Holocausto - No dia em que Deus foi dormir





No dia em que Deus foi dormir é uma obra de Sammy Pulver, um judeu romeno, da cidade de Iasi. Entre as atrocidades cometidas e iniciadas em 29 de junho de 1941, sobrevivera ao Corredor Polônes, ao Trem e a Marcha da Morte.


Em uma narrativa inflamada conta-nos tudo que vivenciou naqueles dias de angústia, sofrimento e dor. A história é explícita, e não há meias palavras. É necessária uma certa frieza além, é claro, de um estômago forte. Boa leitura!


Prévia do livro:

"Mais mortos surgiam a cada passo. Havia um pendurado de cabeça para baixo, outro com os membros do corpo totalmente arrancados, outro completamente nu e com cortes terríveis pelo tronco. Casas ardiam e uma fumaça negra penetrava na garganta e nos olhos. Tremia e tinha contade de vomitar. Queria gritar, mas de minha boca somente saíam soluços e gemidos.

(...)

Com a respiração suspensa, vi o monstro antediluviano a balançar, precipitando-se sobre nós, passando perto de mim qual ciclone de fogo.

Foi a própria reprodução de um cataclisma, numa orgia de morte e destruição. O que vi e ouvi naqueles momentos, o apocalipse daqueles momentos, o ulo dos atingidos pelas toneladas de aço enquanto procuravam inutilmente escapar, o esmigalhar dos membros que se retorciam, o respingar do sangue que nos salpicava qual chuva de infernos e que saía aos borbotões dos corpos amassados, o terrível estertor dos esmagados mas ainda vivos, jamais poderá ser esquecido.

(...)

As ruas centrais achavam-se cheias de cadáveres e a maioria deles tinha as bocas quebradas num ríctus de inferno: os vândalos haviam-lhes despedaçado as bocas à procura de dentes de ouro e este foi um dos motivos da morte de centenas e centenas de judeus da cidade de Iasi.

Cadáveres foram esquartejados e pendurados nos açougues com um cartaz: "carne de judeu!"

(...)

E antes de se morrer, perdia-se a lucidez mental.

Um mostrava o pulso, dando as horas num relógio inexistente.

Num canto, sentado em cima de um cadáver, um entoava uma conhecida canção romena, bem alegre, que descrevia as delícias do vinho romeno.

Um pedia continuamente polenta com queijo, comida tipicamente romena.

Mais no fundo, alguém conversava animadamente com membros de sua família que não existiam.

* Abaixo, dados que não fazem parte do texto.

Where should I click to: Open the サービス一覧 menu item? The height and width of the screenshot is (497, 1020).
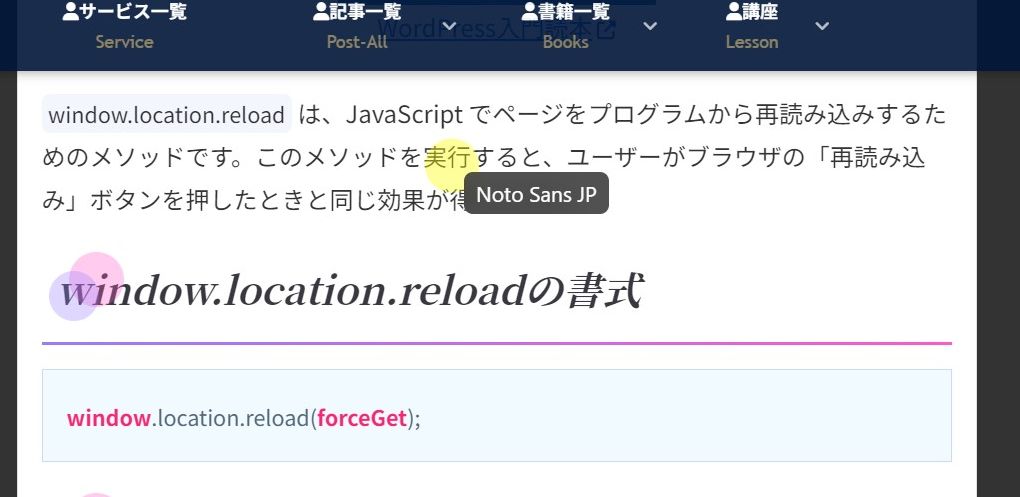pos(133,12)
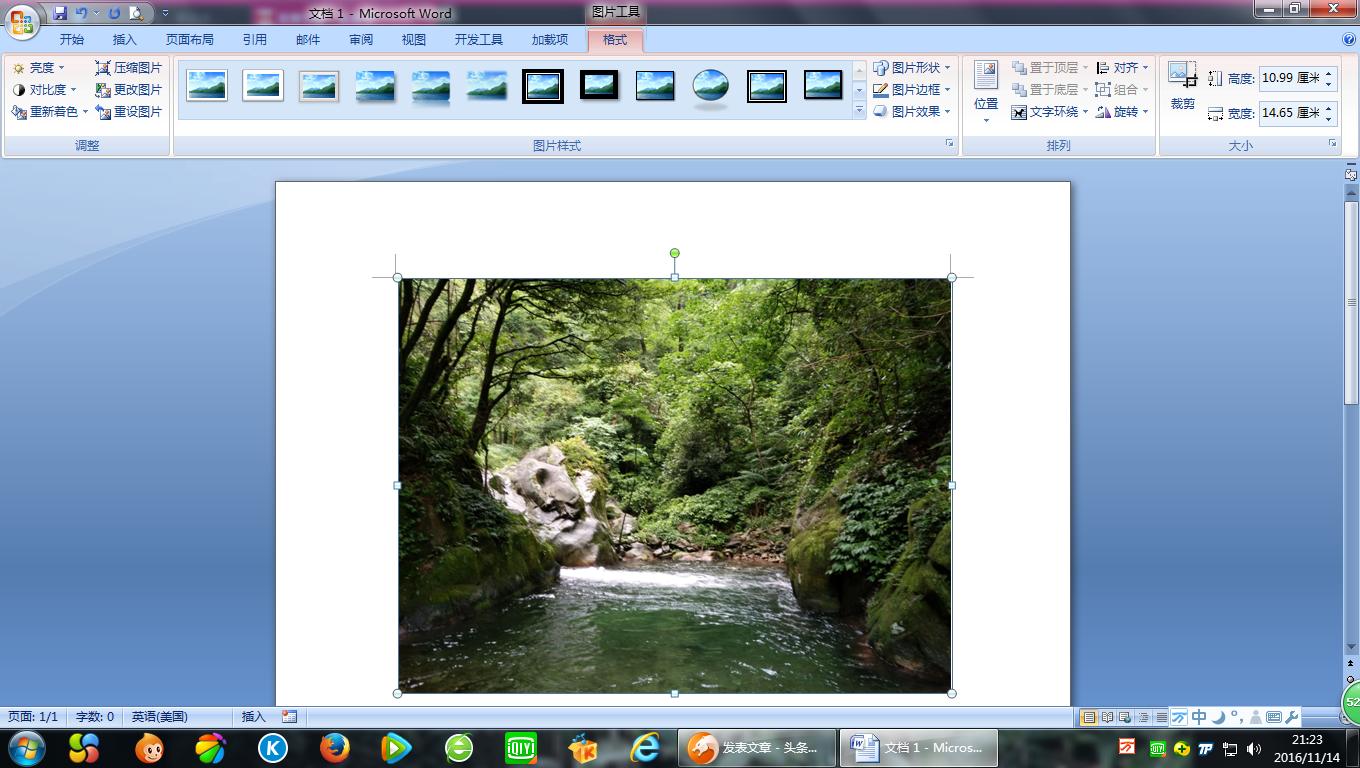Expand the Brightness (亮度) dropdown
The height and width of the screenshot is (768, 1360).
[x=40, y=68]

Muitos soluçavam perdidamente.

As mulheres, ainda em vida, olhavam fixamente, sem emitir um som sequer.

(...)

Perdi completamente a noção do tempo e do espaço. Não tínhamos idéia das horas e, na eternidade do nosso sofrimento, perguntava-me sem parar: e agora? E agora Deus nosso, o que nos acontecerá mais? Deus meu, quanto tempo ainda resistirei?

(...)

Dos 160 do meu vagão, saímos com vida, 19. No nosso comboio haviam sido embarcados cinco mil judeus distribuídos, 200 mais ou menos, em cada vagão. Nosso destino foi a pequena localidade de "Podul Iloaiei" (a Ponte de Elena). Mas somente parte deste comboio ficou nesse vilarejo e quando as portas se abriram, constatou-se a morte por asfixia e sede de mais de duas mil pessoas e o nosso "passeio", que havíamos imaginado ter levado não mais de um dia, durara dois dias e uma noite num sofrimento inimaginável."

(...)

E quando pela primeira vez olhei-me no espelho, assustei-me: sem a barba e de certo modo mais asseado, vi-me agora bem mais maduro, bem mais envelhecido. Não podia tirar os olhos do espelho: onde estava o rapazinho que havia iniciado seu martirológio naquele 29 de junho? Magro, abatido, meu rosto evidenciava o amargor e desilusão que me dominavam. Alguma coisa não mais existia em mim: a confiança no ser humano, a confiança nos sentimentos de amor, e, mais especialmente, a confiança na Humanidade.


Sonhos? Planos? Futuro? Quimeras apenas...

(...)

O que mais magoava, o que mais nos transtornava, o que nos enlouquecia, era ver os romenos, tanto civis quanto militares, muito mais diabólicos em seu ódio aos judeus que os próprios alemães.